Work to be completed: In the text on fluoride and fluorosis, what can severe fluorosis cause?

Quoted passage:
- - -

Fluoride is a mineral that has been safely used in dentistry to strengthen tooth enamel and prevent tooth decay. It is found in dental products such as toothpastes and mouthwashes, as well as being used as a supplement to drinking water and as a varnish after teeth cleaning. Not only does fluoride strengthen teeth, but it prevents premature tooth loss, minimizes bacterial growth, and decreases the need for invasive dental treatments. Still, as Aesop said, “It is possible to have too much of a good thing”.
With fluoride being available in so many different sources, there is a chance that your child could get too much fluoride. When this happens, they can develop a cosmetic condition known as fluorosis. While this may sound scary, fluorosis is not a disease nor does it affect the function of your child’s teeth. Instead fluorosis causes white lines, streaks, or a lace pattern to form on the surface of the teeth.
Depending on the severity of fluorosis, it can present in different ways. Fluorosis can be characterized as mild, moderate, or severe. The vast majority of fluorosis cases are mild, some may be moderate, and very few are severe. Mild fluorosis is characterized by patterns on the bottoms of the teeth, moderate fluorosis extends over the entire tooth, and severe fluorosis can cause enamel pitting and brown spots.
Fluorosis occurs when too much fluoride is given while the teeth are developing in the gums. This means two things. First, it means that once your child’s teeth have erupted, they can no longer be affected by fluorosis. Since the permanent teeth are done developing around the age of 8, this also means that fluorosis only occurs in children under the age of 8.

- - -

Information shown:

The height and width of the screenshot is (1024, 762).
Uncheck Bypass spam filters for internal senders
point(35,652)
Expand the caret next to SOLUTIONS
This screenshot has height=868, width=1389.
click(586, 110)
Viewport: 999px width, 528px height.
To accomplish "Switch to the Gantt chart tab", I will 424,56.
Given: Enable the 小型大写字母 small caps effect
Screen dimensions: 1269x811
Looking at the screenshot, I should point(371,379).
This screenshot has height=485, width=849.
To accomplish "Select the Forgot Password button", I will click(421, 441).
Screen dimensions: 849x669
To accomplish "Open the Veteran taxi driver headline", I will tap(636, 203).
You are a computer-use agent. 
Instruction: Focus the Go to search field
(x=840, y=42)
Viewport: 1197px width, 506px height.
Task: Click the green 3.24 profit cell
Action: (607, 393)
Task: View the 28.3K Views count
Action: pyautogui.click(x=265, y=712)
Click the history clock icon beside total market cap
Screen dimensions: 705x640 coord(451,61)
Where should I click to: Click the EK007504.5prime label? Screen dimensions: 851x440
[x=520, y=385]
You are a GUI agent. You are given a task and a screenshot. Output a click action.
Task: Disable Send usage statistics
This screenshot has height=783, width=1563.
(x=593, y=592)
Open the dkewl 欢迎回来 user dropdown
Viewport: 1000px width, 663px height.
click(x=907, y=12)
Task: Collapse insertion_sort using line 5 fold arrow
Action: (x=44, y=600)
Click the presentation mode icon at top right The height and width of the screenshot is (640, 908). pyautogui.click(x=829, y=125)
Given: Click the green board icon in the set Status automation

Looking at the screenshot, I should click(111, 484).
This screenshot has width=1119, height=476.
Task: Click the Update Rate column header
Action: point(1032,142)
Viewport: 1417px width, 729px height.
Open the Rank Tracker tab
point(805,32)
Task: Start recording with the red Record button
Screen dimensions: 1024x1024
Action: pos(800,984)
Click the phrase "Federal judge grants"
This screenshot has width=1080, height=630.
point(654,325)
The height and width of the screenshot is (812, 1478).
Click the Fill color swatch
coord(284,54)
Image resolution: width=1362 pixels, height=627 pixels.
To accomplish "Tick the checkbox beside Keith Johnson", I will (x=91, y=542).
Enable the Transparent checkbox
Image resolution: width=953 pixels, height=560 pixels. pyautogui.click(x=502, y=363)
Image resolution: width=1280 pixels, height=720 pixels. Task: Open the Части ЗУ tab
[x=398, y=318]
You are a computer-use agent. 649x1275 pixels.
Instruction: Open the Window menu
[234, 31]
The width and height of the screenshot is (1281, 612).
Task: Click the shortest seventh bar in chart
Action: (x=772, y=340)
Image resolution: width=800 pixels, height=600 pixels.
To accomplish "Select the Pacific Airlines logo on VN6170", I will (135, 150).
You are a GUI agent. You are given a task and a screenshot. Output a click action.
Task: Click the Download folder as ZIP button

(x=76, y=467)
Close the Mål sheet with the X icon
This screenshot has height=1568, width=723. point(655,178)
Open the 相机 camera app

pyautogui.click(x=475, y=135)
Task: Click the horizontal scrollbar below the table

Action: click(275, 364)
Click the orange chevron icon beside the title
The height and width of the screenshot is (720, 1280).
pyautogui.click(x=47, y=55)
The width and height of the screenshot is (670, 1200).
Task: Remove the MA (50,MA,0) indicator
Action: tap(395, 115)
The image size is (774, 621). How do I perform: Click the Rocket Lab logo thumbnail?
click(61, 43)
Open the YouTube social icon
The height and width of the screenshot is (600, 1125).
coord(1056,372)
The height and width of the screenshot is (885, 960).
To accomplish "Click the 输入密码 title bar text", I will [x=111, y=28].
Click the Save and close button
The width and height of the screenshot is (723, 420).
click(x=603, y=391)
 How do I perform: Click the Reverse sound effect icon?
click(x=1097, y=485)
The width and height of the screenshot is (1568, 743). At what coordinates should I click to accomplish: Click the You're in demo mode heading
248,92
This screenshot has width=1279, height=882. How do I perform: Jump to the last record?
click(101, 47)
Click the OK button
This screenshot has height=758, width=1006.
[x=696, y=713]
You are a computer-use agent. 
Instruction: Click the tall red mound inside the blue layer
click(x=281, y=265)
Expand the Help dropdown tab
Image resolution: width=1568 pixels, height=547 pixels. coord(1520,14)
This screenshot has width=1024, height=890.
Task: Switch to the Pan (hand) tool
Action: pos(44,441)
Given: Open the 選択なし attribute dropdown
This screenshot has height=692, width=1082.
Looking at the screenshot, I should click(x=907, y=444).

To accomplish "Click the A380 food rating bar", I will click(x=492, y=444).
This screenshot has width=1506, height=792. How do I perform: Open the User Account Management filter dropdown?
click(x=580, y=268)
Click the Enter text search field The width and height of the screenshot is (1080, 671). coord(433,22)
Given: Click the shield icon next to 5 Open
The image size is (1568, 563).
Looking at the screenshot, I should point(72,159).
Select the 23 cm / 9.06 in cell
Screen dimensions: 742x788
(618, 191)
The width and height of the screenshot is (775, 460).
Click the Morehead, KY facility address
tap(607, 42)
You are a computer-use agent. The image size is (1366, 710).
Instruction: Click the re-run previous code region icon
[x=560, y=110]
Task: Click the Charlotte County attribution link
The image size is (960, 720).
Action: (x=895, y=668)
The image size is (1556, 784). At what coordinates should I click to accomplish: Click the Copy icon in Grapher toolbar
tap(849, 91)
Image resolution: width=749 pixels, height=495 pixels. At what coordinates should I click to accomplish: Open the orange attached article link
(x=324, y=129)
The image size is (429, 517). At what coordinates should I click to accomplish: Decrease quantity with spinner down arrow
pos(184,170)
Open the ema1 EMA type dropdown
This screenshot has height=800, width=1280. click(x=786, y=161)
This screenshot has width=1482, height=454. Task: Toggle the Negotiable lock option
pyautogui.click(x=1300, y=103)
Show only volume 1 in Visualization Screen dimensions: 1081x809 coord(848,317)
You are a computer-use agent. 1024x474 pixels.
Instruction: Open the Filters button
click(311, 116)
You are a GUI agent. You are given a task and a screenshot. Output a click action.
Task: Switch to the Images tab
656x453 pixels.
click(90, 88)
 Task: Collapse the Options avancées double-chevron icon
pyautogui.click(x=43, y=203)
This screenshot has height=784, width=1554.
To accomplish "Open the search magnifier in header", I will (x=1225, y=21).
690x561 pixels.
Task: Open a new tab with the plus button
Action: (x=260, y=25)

- - -

Problem solution: Enamel pitting and brown spots.